If you have been following the Sloth World situation, you already know what the last several weeks have felt like. Every update from the Central Florida Zoo has carried weight. Four of the thirteen sloths rescued from the Orange County warehouse have died. Fifty-six sloths in total have perished since December 2024. A criminal investigation is open with no charges filed. The Florida Fish and Wildlife Conservation Commission issued an import ban and formed a task force, but the accountability that this situation demands has not yet arrived in any meaningful form.
Then on May 18 the Central Florida Zoo posted something that broke the pattern entirely.
Two of the nine surviving sloths, named Dolce and Chewie, have been cleared from the ICU and are now stable in quarantine recovery. The zoo shared photos of the pair, and if you have not seen them yet, make time. One hangs upside down, peeking through the leaves with an expression that lies somewhere between curiosity and complete serenity. The other looks directly at the camera like a small furry celebrity who has decided the photoshoot is going well. Both appear alert, calm, and alive in a way that this story has not been able to say about enough of its subjects.
What Happened Before This
The thirteen sloths arrived at the Central Florida Zoo on April 24 after being rescued from a warehouse off International Drive in Orange County. The warehouse had no heat, no running water, and no windows. Space heaters powered by extension cords from a different building tripped a fuse and left animals in the cold overnight, with nobody present to correct it. All thirteen arrived severely dehydrated, underweight, and with serious gastrointestinal issues.
Four of those thirteen were considered most critical from the moment they arrived. All four of them have since died.
Bandit, Habanero, and Dumpling died with emaciation listed as the cause of death following necropsies, attributed to their previous care at Sloth World. Mr. Ginger, the youngest sloth at an estimated four to six months old, was humanely euthanized on May 15 after weeks of intensive care. He had been hand-fed every few hours and kept in an incubator to regulate his body temperature because he could not do it reliably on his own. The Central Florida Zoo called him a fighter. The care was extraordinary. It was not enough to overcome what had already been done.
Fifty-six sloths have died since December 2024.
What the Sloth Update Says About Dolce and Chewie
The Central Florida Zoo described Dolce and Chewie as fighters in its May 18 update, the same word it has used throughout this situation for every animal in its care. Both sloths continue to battle every day as staff monitors their progress. Zoo officials were careful to note that the situation can change at any time and that recovery from this kind of damage is neither linear nor guaranteed.

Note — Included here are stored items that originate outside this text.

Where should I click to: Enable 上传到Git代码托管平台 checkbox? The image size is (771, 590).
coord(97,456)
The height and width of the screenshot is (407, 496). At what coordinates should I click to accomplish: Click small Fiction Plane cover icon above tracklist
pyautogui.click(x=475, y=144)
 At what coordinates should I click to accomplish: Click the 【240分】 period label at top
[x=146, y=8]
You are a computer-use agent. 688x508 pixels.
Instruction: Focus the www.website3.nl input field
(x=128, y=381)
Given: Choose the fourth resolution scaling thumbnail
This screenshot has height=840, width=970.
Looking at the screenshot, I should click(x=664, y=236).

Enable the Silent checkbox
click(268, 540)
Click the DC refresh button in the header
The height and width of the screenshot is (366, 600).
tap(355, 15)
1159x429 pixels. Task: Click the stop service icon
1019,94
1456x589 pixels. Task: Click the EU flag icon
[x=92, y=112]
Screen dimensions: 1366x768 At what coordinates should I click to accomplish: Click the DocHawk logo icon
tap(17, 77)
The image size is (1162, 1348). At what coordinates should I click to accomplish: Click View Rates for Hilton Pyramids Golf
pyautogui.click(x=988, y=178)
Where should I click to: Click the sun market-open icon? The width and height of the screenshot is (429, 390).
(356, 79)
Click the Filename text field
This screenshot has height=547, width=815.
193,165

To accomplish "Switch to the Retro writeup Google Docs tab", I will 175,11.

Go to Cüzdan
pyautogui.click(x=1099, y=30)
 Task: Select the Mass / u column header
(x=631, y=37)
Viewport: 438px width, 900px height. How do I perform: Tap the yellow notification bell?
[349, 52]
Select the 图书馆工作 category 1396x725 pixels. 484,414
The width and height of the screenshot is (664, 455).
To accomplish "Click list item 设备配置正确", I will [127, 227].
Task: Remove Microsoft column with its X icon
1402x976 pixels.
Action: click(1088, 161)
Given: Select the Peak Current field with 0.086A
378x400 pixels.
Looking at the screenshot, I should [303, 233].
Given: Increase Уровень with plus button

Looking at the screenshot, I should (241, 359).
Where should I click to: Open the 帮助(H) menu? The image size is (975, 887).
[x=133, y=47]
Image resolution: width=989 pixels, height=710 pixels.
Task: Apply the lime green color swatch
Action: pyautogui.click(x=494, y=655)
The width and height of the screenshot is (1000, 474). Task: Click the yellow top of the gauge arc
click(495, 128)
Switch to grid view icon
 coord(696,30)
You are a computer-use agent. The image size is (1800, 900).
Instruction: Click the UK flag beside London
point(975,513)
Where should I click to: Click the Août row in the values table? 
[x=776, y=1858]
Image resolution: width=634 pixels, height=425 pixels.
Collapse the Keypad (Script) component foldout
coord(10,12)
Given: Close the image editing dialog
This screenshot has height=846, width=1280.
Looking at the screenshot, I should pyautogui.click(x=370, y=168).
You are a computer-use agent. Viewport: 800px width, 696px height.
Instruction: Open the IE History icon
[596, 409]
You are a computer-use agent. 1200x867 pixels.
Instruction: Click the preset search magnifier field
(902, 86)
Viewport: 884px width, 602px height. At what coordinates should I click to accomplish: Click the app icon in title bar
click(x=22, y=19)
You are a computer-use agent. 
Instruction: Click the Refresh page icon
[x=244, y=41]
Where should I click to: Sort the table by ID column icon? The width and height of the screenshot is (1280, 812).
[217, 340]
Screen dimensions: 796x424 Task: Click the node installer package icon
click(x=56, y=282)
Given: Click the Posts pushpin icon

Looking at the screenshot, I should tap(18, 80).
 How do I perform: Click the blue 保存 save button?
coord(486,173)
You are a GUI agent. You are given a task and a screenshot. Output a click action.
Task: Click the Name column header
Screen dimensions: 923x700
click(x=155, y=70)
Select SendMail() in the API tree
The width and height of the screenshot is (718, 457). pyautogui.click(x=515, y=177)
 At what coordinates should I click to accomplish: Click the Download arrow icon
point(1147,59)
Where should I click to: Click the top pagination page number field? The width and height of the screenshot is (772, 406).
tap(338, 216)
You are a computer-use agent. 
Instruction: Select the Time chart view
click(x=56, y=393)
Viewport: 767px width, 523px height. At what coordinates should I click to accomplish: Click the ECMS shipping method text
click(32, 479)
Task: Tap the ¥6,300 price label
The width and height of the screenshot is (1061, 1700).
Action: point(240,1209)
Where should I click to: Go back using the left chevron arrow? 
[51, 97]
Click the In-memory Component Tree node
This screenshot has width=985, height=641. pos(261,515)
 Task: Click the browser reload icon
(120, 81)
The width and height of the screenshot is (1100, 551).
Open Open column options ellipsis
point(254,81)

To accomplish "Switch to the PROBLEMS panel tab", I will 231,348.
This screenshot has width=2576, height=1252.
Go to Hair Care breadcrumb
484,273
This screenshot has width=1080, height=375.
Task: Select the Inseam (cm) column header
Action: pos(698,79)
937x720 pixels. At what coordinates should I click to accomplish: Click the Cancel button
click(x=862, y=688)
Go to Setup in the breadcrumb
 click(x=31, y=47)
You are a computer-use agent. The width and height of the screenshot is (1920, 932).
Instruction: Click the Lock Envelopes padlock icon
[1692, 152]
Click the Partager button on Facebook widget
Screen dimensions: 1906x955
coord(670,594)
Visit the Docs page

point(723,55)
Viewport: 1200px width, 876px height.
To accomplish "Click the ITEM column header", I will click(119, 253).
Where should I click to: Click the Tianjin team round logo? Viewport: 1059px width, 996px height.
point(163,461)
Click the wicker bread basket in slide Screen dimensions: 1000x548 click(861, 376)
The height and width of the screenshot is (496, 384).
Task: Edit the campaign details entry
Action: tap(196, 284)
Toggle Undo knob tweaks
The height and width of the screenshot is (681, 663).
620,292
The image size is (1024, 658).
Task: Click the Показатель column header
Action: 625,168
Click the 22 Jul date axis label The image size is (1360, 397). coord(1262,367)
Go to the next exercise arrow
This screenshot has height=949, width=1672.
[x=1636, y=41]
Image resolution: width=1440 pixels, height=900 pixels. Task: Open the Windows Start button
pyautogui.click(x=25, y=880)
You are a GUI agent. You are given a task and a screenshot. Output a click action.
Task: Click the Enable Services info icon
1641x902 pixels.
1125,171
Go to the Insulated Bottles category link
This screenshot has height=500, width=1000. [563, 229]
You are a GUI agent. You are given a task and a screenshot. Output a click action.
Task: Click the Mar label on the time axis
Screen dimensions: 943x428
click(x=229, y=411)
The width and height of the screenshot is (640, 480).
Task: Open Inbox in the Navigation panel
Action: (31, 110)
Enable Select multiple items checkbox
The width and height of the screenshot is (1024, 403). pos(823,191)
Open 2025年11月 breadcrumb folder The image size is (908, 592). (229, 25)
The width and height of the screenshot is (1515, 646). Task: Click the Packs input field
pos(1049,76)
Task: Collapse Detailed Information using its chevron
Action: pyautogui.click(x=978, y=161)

Being cleared from the ICU and stable in quarantine is real and meaningful progress. It is not the end of the story. Seven other surviving sloths remain in care at the Central Florida Zoo with names that have not been publicly released. Central Florida Zoo CEO Richard Glover has said previously that there is no guarantee any of the remaining sloths will ultimately survive, noting that bloodwork showed the animals were fed the wrong diet for a long time with critical effects on their bodies.
Where Everything Else Stands
The criminal investigation continues. The Orange County Sheriff’s Office opened the investigation at the request of the State Attorney’s Office and the Florida Attorney General’s Office. No charges have been filed, and no updates on interviews have been confirmed. The sloth import ban is in effect through at least July 10. The FWC task force is working on overhauling exotic animal permit rules. The people responsible for the conditions that killed 56 sloths have not yet faced legal consequences.
That part of the story is still being written.
But Dolce and Chewie are out of the ICU. They are in their recovery habitat, hanging upside down and looking curious and calm in photos that the internet needed after weeks of nothing but loss. The zoo called them fighters, and they earned that description in a way that is genuinely hard to overstate, given everything that happened before they arrived at the Central Florida Zoo.
Fifty-six sloths are gone. These two are still here and getting stronger.
That matters. Right now that is enough.